[PROMPT] State how many lines in these records contain the word "chevron", and nothing else.

Stored items
━━━━
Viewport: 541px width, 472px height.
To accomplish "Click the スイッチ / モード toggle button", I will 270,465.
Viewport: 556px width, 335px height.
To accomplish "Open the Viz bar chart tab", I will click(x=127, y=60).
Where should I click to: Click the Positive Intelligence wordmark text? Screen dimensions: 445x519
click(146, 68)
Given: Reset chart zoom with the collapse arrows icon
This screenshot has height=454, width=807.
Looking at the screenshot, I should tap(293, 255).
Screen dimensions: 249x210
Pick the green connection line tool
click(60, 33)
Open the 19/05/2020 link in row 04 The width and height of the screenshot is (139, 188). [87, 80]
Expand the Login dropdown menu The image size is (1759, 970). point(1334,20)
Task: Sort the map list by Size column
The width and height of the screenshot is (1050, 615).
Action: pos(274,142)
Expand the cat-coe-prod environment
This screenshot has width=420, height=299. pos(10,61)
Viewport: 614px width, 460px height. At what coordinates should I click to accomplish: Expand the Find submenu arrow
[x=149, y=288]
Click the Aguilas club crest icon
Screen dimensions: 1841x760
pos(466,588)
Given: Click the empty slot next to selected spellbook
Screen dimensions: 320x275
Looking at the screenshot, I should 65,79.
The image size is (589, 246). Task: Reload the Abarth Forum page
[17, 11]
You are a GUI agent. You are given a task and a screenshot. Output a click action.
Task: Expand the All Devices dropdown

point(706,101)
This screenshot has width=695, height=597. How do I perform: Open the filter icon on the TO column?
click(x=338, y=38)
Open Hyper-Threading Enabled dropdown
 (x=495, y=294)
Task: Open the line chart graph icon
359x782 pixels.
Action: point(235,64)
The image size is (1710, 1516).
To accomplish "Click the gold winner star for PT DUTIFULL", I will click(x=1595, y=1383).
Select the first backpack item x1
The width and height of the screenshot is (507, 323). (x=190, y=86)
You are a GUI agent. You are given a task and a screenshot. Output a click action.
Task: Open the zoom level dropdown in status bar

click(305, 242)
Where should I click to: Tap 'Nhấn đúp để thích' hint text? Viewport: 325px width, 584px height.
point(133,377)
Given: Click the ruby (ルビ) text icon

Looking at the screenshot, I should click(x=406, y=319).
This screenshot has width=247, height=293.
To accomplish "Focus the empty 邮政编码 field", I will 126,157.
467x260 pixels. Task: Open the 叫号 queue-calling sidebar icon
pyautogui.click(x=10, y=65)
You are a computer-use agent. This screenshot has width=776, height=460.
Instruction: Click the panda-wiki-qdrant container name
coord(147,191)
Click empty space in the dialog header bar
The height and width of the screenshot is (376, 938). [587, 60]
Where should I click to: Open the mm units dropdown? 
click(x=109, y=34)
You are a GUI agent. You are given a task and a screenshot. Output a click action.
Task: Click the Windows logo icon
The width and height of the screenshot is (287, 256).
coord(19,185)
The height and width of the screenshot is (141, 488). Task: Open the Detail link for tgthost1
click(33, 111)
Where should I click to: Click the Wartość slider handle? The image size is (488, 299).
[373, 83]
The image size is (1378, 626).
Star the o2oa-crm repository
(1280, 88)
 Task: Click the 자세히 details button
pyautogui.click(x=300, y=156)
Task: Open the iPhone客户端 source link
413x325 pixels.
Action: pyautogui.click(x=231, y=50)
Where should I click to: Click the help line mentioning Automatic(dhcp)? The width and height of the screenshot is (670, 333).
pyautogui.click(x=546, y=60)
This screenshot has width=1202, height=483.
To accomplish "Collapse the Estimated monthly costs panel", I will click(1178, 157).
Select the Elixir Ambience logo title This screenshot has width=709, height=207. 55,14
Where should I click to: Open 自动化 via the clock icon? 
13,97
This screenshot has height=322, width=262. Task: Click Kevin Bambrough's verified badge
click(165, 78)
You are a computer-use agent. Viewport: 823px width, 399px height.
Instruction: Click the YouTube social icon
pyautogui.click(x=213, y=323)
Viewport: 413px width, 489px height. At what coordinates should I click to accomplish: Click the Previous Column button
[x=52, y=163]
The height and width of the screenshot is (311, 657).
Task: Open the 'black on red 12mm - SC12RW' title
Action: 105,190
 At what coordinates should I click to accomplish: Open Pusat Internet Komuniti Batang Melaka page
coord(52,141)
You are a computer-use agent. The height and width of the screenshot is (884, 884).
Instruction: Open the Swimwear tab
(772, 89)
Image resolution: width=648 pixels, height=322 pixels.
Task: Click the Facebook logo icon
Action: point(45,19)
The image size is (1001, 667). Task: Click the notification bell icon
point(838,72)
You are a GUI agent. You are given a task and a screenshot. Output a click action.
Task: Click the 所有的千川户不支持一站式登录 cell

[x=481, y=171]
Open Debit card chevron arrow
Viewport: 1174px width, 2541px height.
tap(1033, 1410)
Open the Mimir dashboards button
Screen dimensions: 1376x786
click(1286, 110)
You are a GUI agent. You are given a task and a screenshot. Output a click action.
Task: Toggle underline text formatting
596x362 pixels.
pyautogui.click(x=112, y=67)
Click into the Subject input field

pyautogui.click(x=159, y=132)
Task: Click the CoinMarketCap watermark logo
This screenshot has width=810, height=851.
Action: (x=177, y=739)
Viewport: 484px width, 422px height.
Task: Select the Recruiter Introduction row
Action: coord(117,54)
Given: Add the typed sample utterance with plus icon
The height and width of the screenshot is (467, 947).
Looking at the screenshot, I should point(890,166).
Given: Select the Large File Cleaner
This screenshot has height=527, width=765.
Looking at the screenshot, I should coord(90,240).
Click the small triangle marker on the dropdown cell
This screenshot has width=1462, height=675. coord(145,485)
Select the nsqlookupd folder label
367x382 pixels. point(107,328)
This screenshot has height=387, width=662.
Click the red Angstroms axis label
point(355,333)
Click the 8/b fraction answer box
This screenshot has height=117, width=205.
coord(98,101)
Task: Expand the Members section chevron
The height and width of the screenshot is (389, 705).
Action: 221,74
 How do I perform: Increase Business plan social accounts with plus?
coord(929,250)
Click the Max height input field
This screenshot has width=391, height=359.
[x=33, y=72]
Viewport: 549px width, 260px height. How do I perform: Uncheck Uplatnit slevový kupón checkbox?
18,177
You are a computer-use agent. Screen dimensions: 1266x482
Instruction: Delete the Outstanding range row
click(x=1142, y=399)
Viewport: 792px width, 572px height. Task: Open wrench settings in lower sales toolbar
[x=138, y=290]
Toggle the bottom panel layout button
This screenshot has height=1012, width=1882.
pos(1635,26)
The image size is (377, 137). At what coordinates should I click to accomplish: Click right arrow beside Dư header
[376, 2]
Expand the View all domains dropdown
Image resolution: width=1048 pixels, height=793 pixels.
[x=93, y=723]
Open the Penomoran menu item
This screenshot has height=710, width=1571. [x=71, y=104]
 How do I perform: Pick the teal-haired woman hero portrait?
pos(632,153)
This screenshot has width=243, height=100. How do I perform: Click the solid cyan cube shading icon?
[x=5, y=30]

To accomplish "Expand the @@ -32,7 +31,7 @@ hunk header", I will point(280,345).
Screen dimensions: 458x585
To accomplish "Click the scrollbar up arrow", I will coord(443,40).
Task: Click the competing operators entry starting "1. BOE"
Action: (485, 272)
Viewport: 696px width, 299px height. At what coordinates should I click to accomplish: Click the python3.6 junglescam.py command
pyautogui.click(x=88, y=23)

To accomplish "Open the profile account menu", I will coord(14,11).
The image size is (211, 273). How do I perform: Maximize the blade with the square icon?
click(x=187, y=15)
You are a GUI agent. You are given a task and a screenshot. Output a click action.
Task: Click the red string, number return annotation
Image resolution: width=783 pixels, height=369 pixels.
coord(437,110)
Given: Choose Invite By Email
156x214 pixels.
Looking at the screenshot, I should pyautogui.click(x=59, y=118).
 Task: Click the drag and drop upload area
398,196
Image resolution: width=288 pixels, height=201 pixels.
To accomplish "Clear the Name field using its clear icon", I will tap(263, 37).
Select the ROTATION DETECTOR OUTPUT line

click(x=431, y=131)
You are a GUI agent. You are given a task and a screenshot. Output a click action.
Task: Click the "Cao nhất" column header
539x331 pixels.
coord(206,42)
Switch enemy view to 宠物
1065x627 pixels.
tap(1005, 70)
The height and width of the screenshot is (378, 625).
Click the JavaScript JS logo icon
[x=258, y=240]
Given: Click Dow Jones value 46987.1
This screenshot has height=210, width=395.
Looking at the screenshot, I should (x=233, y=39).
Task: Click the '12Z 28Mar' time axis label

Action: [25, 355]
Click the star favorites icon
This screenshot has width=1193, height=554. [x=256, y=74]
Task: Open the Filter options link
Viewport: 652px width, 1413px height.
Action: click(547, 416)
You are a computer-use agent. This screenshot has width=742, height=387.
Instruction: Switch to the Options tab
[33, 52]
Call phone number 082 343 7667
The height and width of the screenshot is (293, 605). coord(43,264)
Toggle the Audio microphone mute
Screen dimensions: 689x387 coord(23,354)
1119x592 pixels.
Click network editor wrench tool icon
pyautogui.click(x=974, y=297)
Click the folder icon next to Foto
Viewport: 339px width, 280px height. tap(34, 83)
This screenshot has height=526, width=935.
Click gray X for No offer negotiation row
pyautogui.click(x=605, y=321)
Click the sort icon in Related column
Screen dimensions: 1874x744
━━━━
[OUTPUT FOR THIS TASK] 2